Betty Daniels Rosemond
While attending high school in New Orleans, Rosemond met Dr. King and became locally active with CORE. As a CORE Freedom Rider in 1961, she nearly lost her life to a mob during a stop in Poplarville, Mississippi. Rosemond participated in several non-violent protests in the early 1960s and was arrested during a restaurant sit-in in Alexandria, Virginia.
Thomas M. Armstrong
As a student at Tougaloo College in Mississippi from 1959 to 1963, Armstrong was active in civil rights demonstrations and voter registration drives. He worked with NAACP activist Medgar Evers and participated in the 1961 Freedom Rides.
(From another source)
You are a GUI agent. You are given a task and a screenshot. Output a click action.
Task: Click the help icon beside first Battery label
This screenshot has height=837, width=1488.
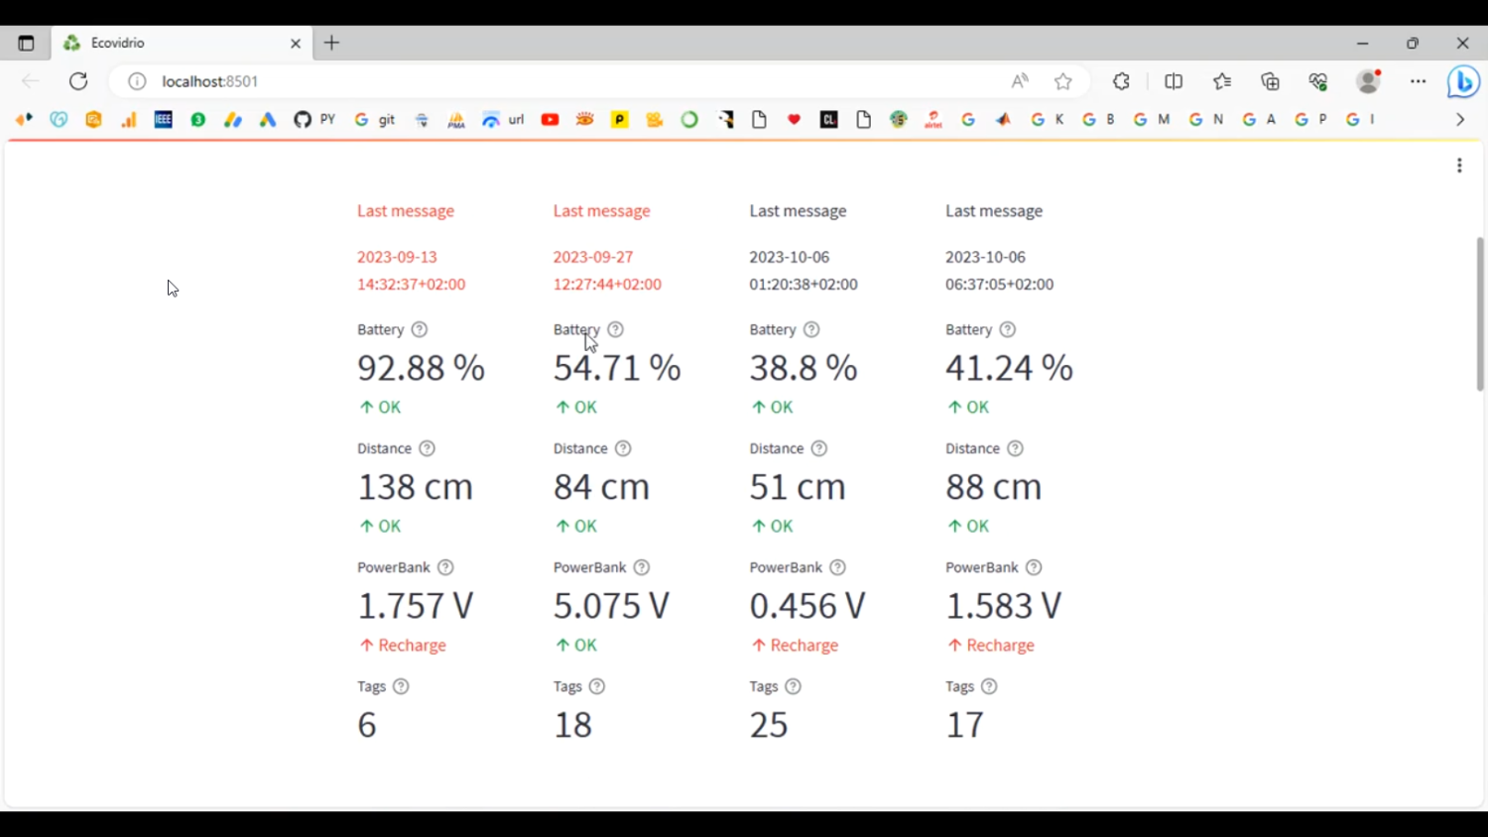(420, 329)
Armstrong is the author of Autobiography of a Freedom Rider: My Life as a Foot Soldier for Civil Rights (2011).
Maria Gitin
As a student at San Francisco State College, Gitin spent the summer of 1965 participating in the SCOPE project of the SCLC. She is the author of This Bright Light of Ours: Stories from the Voting Rights Fight (2014).
Lynda Blackmon Lowery
An Alabama native dedicated to civil rights since childhood, Lowery was arrested nine times prior to her fifteenth birthday. After being brutally beaten in Selma on “Bloody Sunday,” March 7, 1965, she was the youngest among the 300 civil rights activists to complete the five-day, 54-mile march from Selma to Montgomery. Lowery is author of the award-winning children’s book, Turning 15 on the Road to Freedom (2015).